Like many refugees, Mark Davie has a lot to offer.
The man in charge of Syrian billionaire Ghassan Aboud’s Australian hotel chain fled the Sydney rat race last year and set up home in glorious Merewether.
His eldest daughter moved to the coastal haven at the end of 2016, and Mark wasn’t far behind.
“My daughter moved up with our grandson,” he tells Topics.
“We came up to visit them one day and ended up buying a house the next day and went back to Sydney and put our house on the market.
“And my other daughter, she’s just done the same thing; she’s moved up here with her husband.
“Now we’re all here in Merewether. We love it.”
Mark, who made his second Newcastle purchase just before Christmas when he shelled out about $15 million on the council’s Roundhouse building, says he bought the house in Merewether after running into its builder, Phil Bush.
“I guess after being used to Sydney prices, we came up here that day and we saw that property on the market and fortunately just happened to run into Phil, who happened to be looking after the garden.

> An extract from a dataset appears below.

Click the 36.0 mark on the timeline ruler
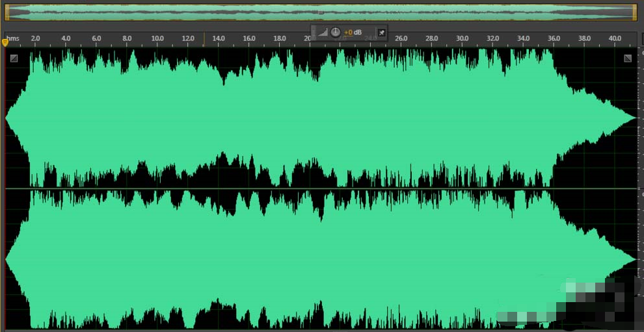 point(554,39)
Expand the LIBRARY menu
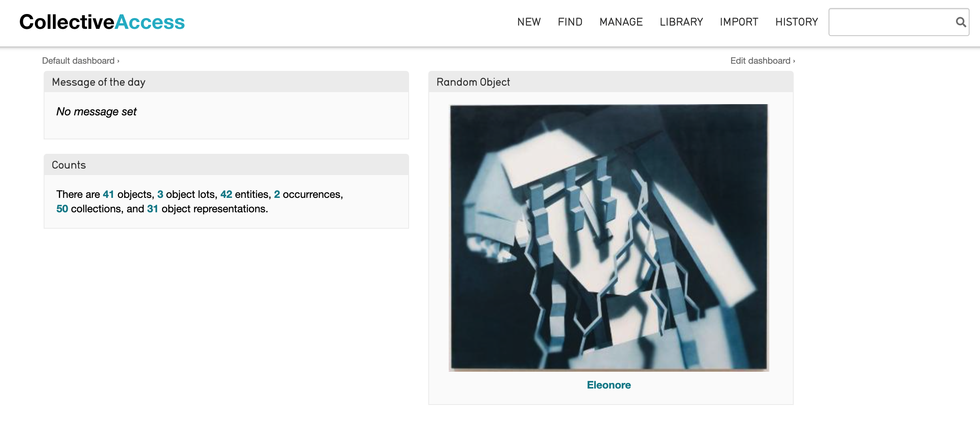Image resolution: width=980 pixels, height=427 pixels. (681, 22)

“He took us for a bit of an inspection through the property and we walked upstairs and looked at the views and looked at the proximity to the beach and rang the agent and said, ‘We’ll take it.’
“So, a very quick decision, but we never looked back. I look at the ease of living here versus what it’s like living in Sydney.”

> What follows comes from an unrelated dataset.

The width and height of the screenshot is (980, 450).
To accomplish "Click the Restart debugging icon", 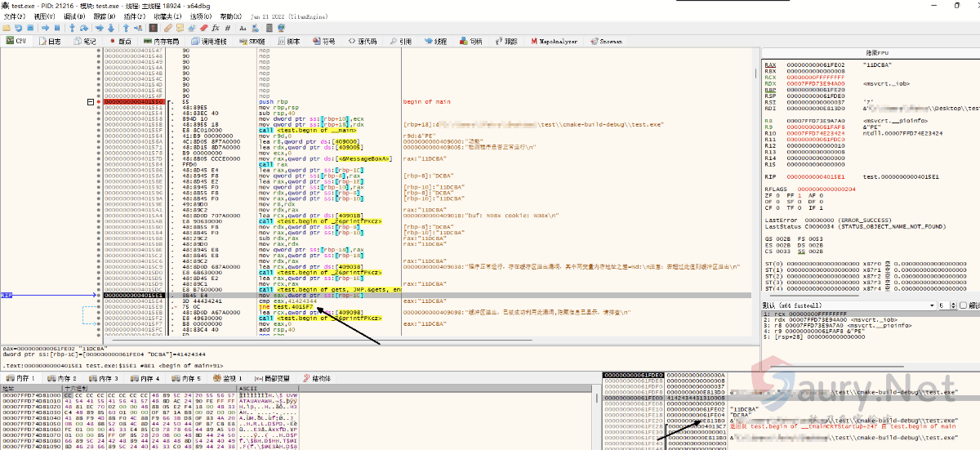I will pos(19,28).
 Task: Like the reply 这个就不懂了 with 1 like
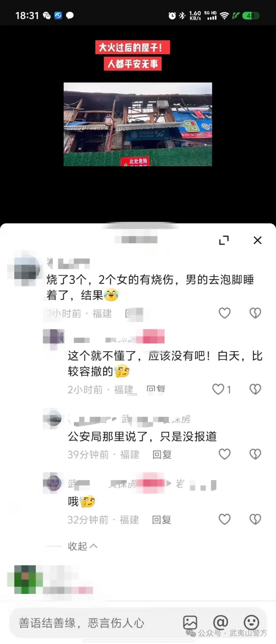click(222, 389)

Mark, who is CEO of the Crystalbrook Collection luxury hotel chain, spends a couple of days a month at the company’s head office in Sydney and plenty of time in Far North Queensland, where CC is building several hotels in Cairns and Port Douglas.
Crystalbrook plans to turn the love-it-or-hate-it Brutalist council building into a five-star hotel, but he hinted his boss’s Newcastle shopping spree may not be over.
“In terms of further investments, you’ve seen what we did up in Cairns. We didn’t stop at one hotel. We ended up investing half a billion dollars in Cairns.
“Once we move into a town, we like to grow with the town.”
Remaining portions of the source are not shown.